People used this reasoning to defend Vincent, of course. He felt trapped, some said, invoking his animal nature. Others said one should never stand between a hippo and the water, though Swatton had no water in his garden. But the explanations in St. Lucia eventually ran dry; Vincent was finally put down because he was designated – by the head of Ezemvelo KZN Wildlife – a “problem animal.” He had lost his fear of humans. No rehabilitation possible. He had grown oblivious to the threat we represent.
This should sound familiar to us too, this second-order level of explanation – we love to apply motive, to supply cause
That’s just another story, of course, and it doesn’t hold water, not for a minute. South Africans objected to Vincent’s treatment and questioned Ezemvelo KZN Wildlife’s decision to put him down. If Vincent had become truly oblivious to humans, he wouldn’t have gored Swatton. He would have been as indifferent to Swatton as he was to Swatton’s barking dogs. What really happened was much more complex: Vincent got used to humans in the environment and started seeing us as creatures with whom he could interact. The language of Vincent’s story becomes strangely legal in the arguments that follow his death: articles speculated as to whether the attack was “provoked” or “unprovoked.” If Vincent was provoked, then he was acting in accordance with what we understand animal behavior to be. If he was not, then Vincent was classified a problem animal. The case hinged, then, on whether Swatton going out to his barking dogs in the yard constituted a “provocation.” Did an oblivious Swatton go out to meet an equally oblivious Vincent and surprise him unawares? If everyone is surprised, then everyone is innocent.

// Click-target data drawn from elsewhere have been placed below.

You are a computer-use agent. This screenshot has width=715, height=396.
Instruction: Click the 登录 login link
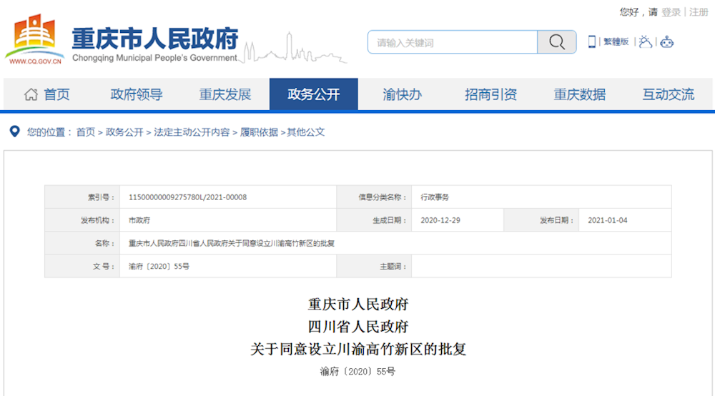[671, 12]
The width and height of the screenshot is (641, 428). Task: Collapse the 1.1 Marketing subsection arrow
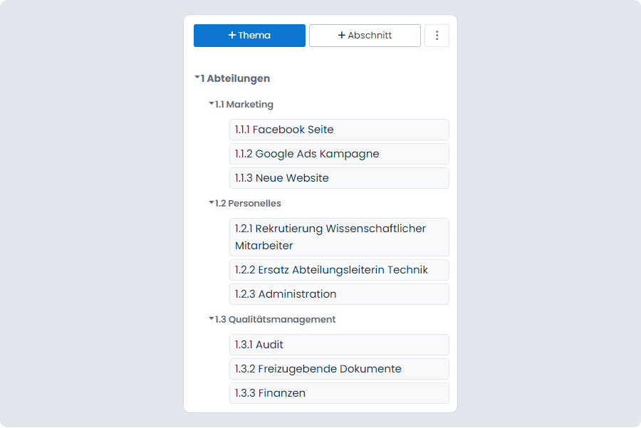tap(212, 103)
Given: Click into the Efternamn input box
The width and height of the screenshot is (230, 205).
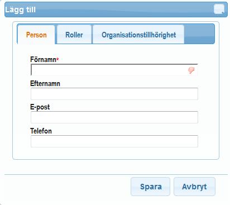Looking at the screenshot, I should 114,94.
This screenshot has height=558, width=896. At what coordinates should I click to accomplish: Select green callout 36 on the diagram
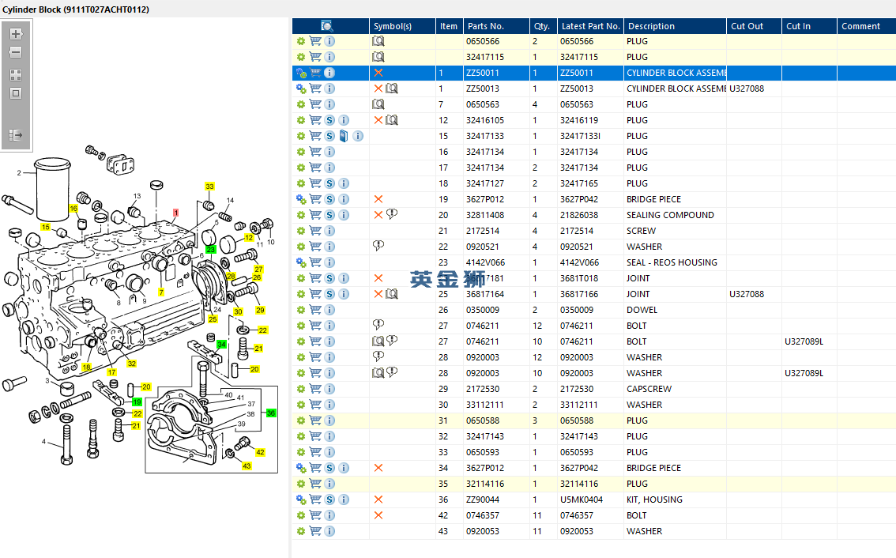pos(271,413)
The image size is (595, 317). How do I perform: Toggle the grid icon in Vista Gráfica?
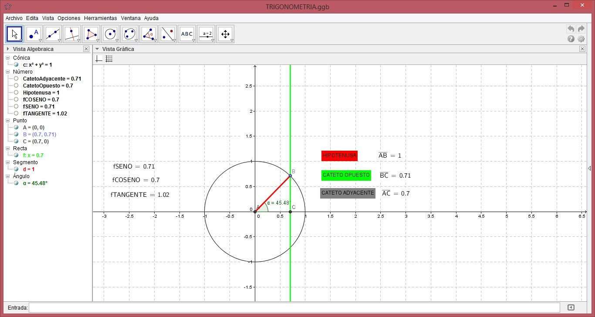(109, 58)
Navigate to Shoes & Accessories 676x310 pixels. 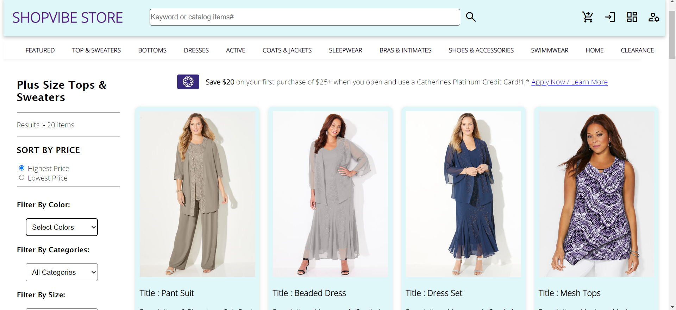coord(481,50)
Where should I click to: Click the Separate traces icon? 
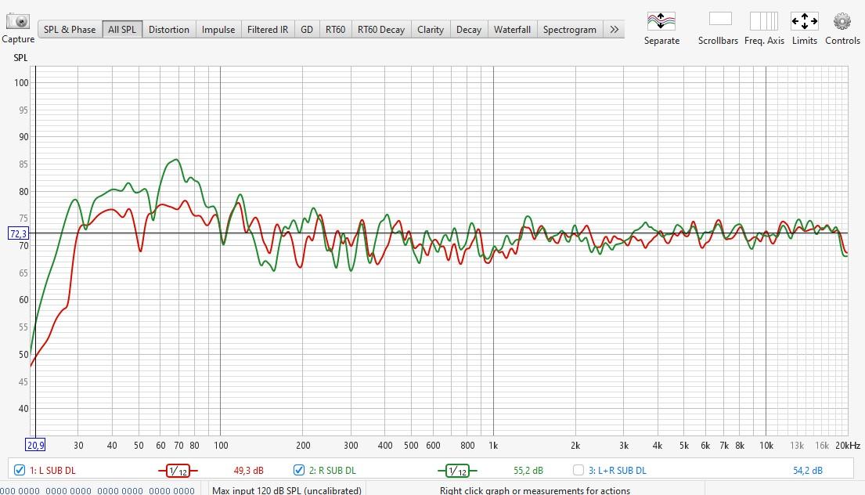tap(661, 21)
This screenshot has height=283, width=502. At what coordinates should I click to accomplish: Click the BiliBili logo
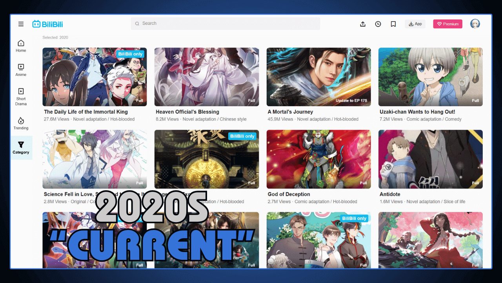47,24
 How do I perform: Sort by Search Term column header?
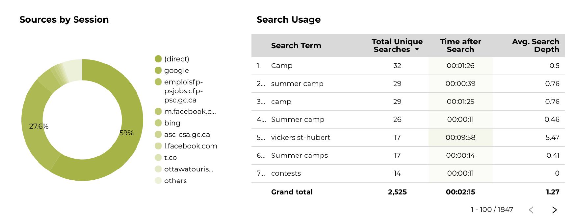[x=296, y=46]
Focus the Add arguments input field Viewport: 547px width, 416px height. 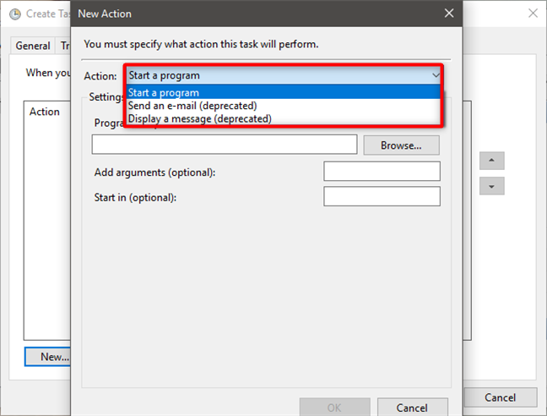click(x=382, y=171)
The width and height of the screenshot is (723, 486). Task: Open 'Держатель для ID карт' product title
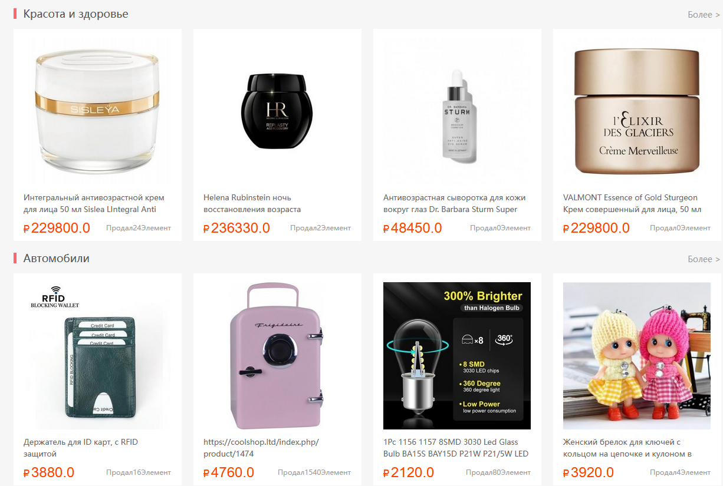coord(81,448)
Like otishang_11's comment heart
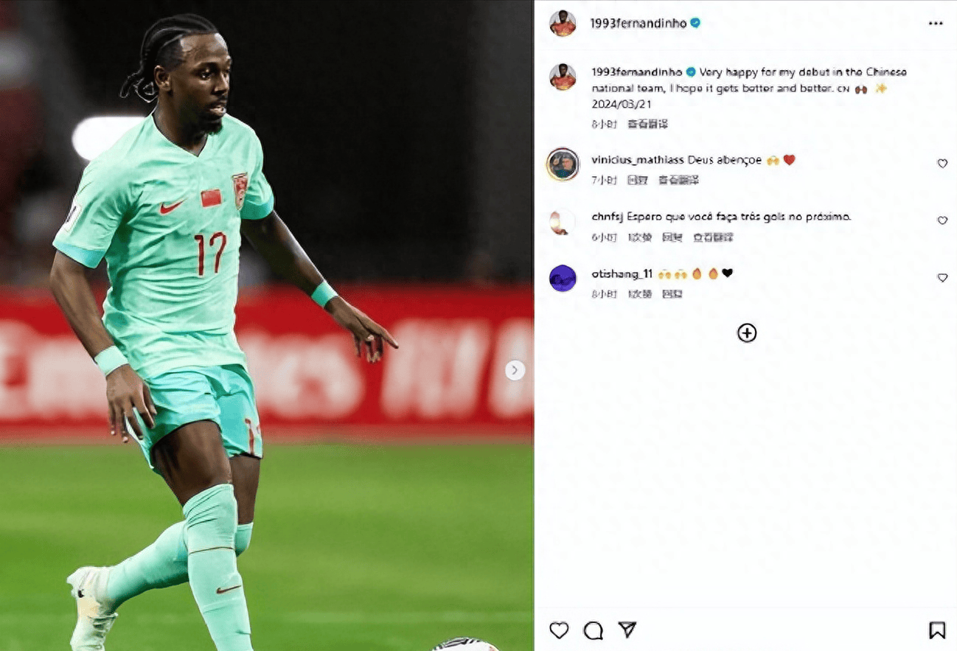 point(942,278)
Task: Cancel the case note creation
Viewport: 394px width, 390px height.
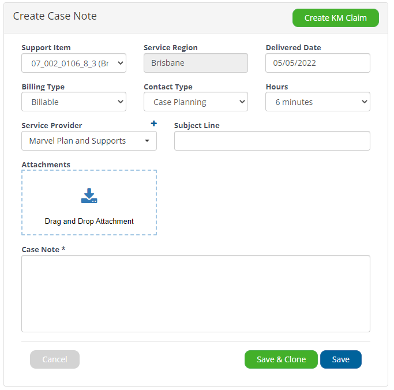Action: (55, 359)
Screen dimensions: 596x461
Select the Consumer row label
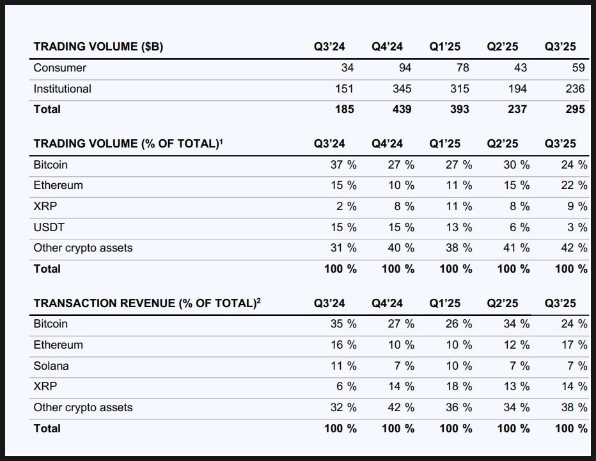click(x=59, y=68)
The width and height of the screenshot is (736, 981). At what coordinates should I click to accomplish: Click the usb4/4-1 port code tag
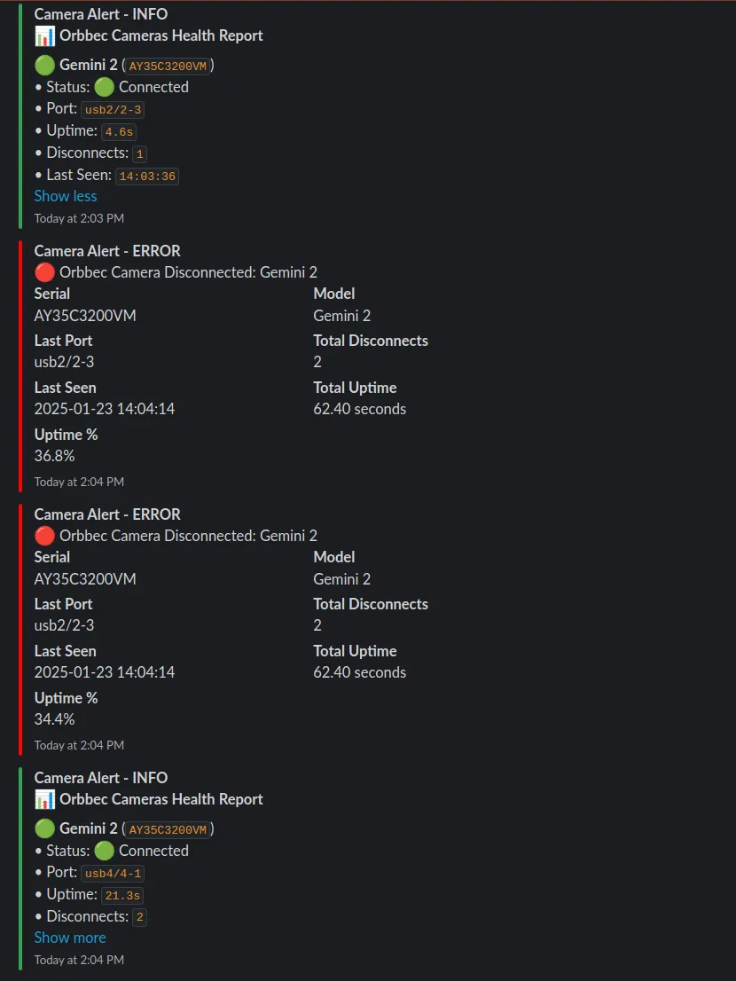tap(114, 874)
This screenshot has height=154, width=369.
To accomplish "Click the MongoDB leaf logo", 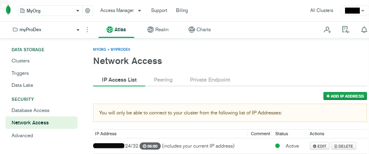I will click(8, 10).
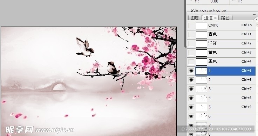Toggle visibility of channel 2
This screenshot has height=136, width=258.
pyautogui.click(x=191, y=80)
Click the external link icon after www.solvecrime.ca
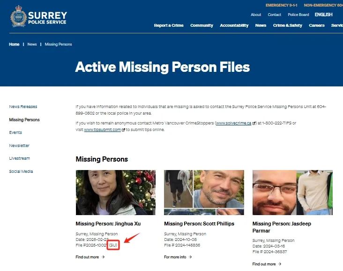This screenshot has height=271, width=343. pyautogui.click(x=254, y=123)
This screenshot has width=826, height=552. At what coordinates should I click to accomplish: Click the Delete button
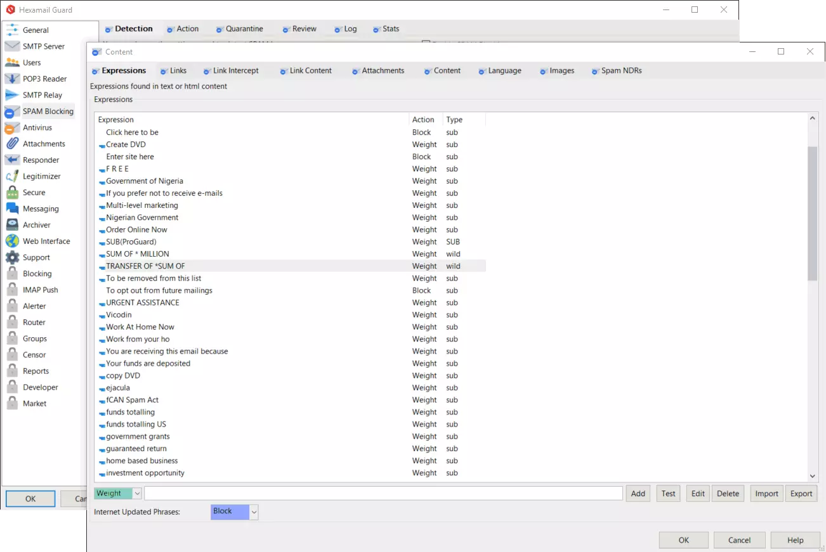[728, 494]
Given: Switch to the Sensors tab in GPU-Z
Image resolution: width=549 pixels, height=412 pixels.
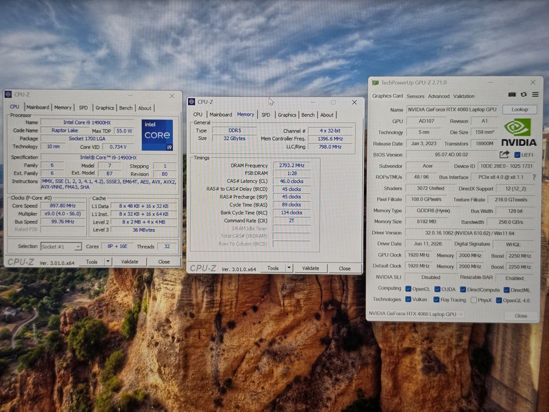Looking at the screenshot, I should click(x=415, y=97).
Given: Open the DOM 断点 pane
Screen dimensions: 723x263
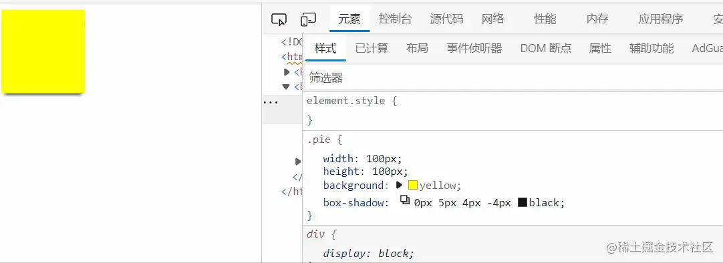Looking at the screenshot, I should click(545, 48).
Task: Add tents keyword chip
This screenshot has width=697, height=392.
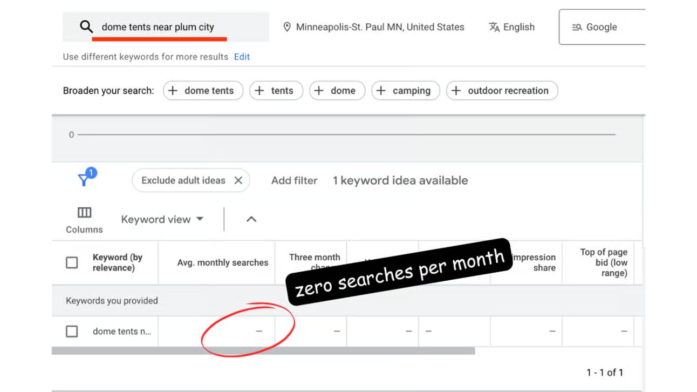Action: [276, 91]
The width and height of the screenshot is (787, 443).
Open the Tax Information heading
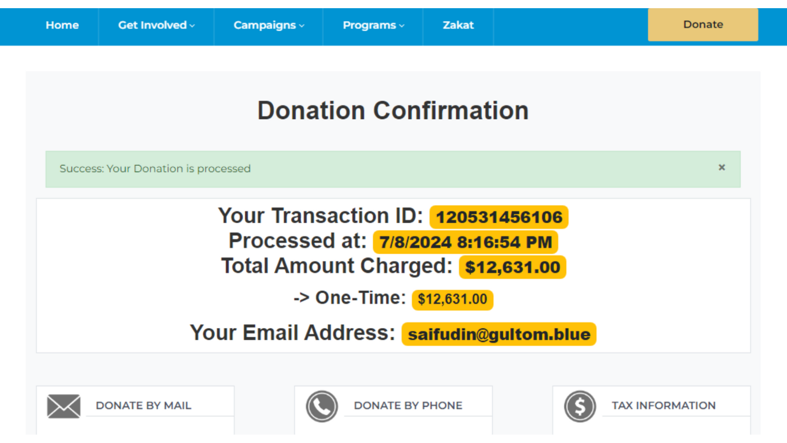coord(663,405)
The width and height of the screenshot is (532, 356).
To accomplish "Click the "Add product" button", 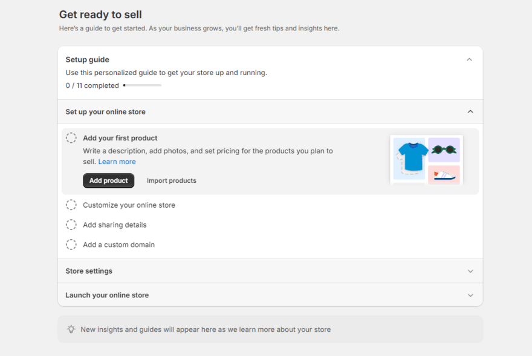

There is a dam, one of many in Kruger Park. The map says I should drive across it. Or rather, my father says this is what the map says. I don’t believe either the map or my father at first – there’s a substantial pool of water in the middle of this “road,” really just a narrow shelf, less than a lane, between the cement wall retaining the water at a higher level on the left and the water below to the right. My dad points and explains until I’m forced to acknowledge that he’s right, and we start across.
Driving from the right side of the car has scrambled our spatial affiliations. We have no instinct for where the left side of the car – usually right next to us – might actually be. My father (formerly liberal, now a conservative) drifts happily left when he drives. Frequently we’re actually on the shoulder; once we drive into a curb. Less oblivious than is my wont, I find myself noticing and saying what bothers me, loudly and often: “Move right. Right!” Meanwhile I (a conservative-cum-leftist) compensate by driving so far to the right that I get honked at, repeatedly, by oncoming traffic. During this trip I wonder if our politics, like our driving, are compensatory. We’re close, my https://hookupdate.net/geek2geek-review/ dad and I, but when you stop living together, you miss the steps of each other’s journeys. (Not just the journeys, the destinations, too. Where’d you land, dad? Where’d you go, kid? What values do we still share?) The best thing about this trip turns out to be the quiet ways our worst fears about each other are assuaged. I don’t hate men. He doesn’t think the poor should die. We’re not particularly expressive people, but I sometimes think of our behavior in traffic – him left, me right – as a sublimated gesture of goodwill, a conciliatory tending toward the other. (Then again, we both keep accidentally turning on the windshield wipers. There are limits to how much interpretive weight our bad driving will bear.)